Sí, hay gente que, en vez de escuchar lo que le están diciendo a él, está escuchando ya lo que él va a decir. No sabe guardar silencio interior, acallar las voces interiores que piden derecho de ciudadanía en la relación. Y bien sabemos que “el que callar no puede, hablar no sabe”.
Y escuchar es ese fabuloso arte de acoger lo que el otro dice, lo que no dice, lo que le hace decir lo que dice y lo que le hace no decir lo que no dice. Eso es escuchar.
Saber escuchar y dejar hablar a los demás correctamente es un claro síntoma de madurez mental, intelectual y afectiva. Solo aquel que está preparado para ello sabe aceptar a los demás, incluso sus prejuicios, exageraciones y otras cosas que mucha gente no toleraría.
Aprender a escucharEl arte de escuchar se puede aprender. Quizás hay hasta motivos para sorprenderse de cuando la escucha tiene lugar hoy. En la economía de las transacciones personales, la escucha es la más preciada y compleja de todas. Hay cada vez más iniciativas para enseñar a escuchar. Son todavía pocos los que frecuentan másters en counselling o talleres sobre escucha activa. Y, digámoslo también, algunos de ellos son superficiales experiencias que no reclaman lo esencial: aprender a hacer silencio interior, disponerse a encontrarse con el corazón ajeno, entrar en el mundo de la vulnerabilidad, desaprender las tendencias espontáneas de anestesia o deseo de alivio del malestar.

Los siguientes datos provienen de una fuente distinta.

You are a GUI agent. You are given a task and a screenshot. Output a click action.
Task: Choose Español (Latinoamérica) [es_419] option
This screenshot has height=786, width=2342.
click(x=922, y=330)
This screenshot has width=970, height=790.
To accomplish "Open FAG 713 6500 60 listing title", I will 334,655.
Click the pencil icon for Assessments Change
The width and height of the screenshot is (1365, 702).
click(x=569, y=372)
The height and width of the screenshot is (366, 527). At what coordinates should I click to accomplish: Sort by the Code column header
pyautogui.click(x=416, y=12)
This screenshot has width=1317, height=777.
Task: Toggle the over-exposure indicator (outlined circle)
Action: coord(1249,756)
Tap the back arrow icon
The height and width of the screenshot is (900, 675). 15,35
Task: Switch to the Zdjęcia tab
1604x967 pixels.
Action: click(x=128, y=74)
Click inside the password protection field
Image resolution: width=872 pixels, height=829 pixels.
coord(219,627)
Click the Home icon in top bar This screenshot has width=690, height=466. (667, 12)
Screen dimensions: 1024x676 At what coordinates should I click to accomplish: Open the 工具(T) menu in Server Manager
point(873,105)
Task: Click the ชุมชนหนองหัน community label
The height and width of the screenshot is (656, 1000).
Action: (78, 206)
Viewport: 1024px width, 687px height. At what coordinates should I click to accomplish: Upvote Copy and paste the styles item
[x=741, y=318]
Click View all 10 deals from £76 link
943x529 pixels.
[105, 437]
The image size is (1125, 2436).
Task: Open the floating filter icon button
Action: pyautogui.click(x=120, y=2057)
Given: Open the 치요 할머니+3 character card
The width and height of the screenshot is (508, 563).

Es cierto que escuchar tiene un precio. No sólo el crematístico, sino también un precio personal. Por eso hablamos de la fatiga de la compasión, del riesgo del burn-out, como hablamos también de la respuesta silenciadora de quien ya no absorbe más por saturación. Por eso al aprender a escuchar, procede aprender también a regular el grado de implicación emocional con el sufrimiento ajeno.
Nunca un arte podrá reducirse a un conjunto de técnicas que nos hagan salir del paso ante la complejidad del encuentro interpersonal. Nunca la escucha será una mera habilidad social rutinaria, como quien registra en una grabadora y es capaz de mostrar que ha almacenado los sonidos. No. El arte habrá de encarnarse en cada uno, como se encarna el diálogo en El Quijote, con una originalidad inusitada, generando un nuevo modelo de conversación. Será siempre la creatividad la inspiradora del calificativo “activa” con el que nos referimos frecuentemente a la escucha.
Baltasar Gracián decía que “no hay peor sordo que el que no puede oír; pero hay otro peor, aquél que por una oreja le entra y por otra se le va”.